* EXERCISE DETAILS *
Quote verbatim the span of lines that begins the listing below and closes with the line containing "Viewport: 690px width, 441px height.".

----------------------------------------

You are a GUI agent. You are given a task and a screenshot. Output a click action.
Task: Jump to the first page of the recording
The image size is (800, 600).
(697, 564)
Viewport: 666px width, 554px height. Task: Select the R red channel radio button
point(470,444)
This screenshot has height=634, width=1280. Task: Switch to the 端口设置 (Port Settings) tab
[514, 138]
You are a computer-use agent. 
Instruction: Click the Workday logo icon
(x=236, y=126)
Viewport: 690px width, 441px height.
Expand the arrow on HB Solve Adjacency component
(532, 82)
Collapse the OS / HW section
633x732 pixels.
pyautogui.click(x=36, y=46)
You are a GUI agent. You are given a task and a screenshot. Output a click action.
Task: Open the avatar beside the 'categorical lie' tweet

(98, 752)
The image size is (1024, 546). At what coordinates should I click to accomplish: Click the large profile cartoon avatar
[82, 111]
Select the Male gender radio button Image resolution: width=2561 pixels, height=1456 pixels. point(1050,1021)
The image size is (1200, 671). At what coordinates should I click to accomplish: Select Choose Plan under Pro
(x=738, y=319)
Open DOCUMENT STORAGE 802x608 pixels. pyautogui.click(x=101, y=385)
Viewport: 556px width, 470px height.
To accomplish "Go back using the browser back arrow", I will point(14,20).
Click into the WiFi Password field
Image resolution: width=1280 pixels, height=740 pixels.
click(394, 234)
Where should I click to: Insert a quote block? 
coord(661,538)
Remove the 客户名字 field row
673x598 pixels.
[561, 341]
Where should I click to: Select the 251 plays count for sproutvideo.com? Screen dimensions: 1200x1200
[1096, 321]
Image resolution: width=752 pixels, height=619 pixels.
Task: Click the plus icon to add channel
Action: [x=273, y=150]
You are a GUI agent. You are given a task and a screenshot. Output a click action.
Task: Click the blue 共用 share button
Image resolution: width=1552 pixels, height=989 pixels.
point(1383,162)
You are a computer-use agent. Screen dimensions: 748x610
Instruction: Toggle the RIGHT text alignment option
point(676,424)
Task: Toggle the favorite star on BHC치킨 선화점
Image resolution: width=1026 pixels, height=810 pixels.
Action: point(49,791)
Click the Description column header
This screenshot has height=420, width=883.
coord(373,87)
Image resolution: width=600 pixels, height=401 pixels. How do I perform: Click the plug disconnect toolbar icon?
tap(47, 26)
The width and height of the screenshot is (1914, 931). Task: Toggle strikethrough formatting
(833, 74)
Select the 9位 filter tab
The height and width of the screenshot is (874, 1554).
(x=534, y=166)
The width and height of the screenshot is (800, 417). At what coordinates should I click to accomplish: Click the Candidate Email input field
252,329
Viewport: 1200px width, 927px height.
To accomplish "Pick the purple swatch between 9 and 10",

----------------------------------------

* RESPONSE BELOW *
You are a GUI agent. You are given a task and a screenshot. Output a click action.
Task: Jump to the first page of the recording
The image size is (800, 600).
(697, 564)
Viewport: 666px width, 554px height. Task: Select the R red channel radio button
point(470,444)
This screenshot has height=634, width=1280. Task: Switch to the 端口设置 (Port Settings) tab
[514, 138]
You are a computer-use agent. 
Instruction: Click the Workday logo icon
(x=236, y=126)
Viewport: 690px width, 441px height.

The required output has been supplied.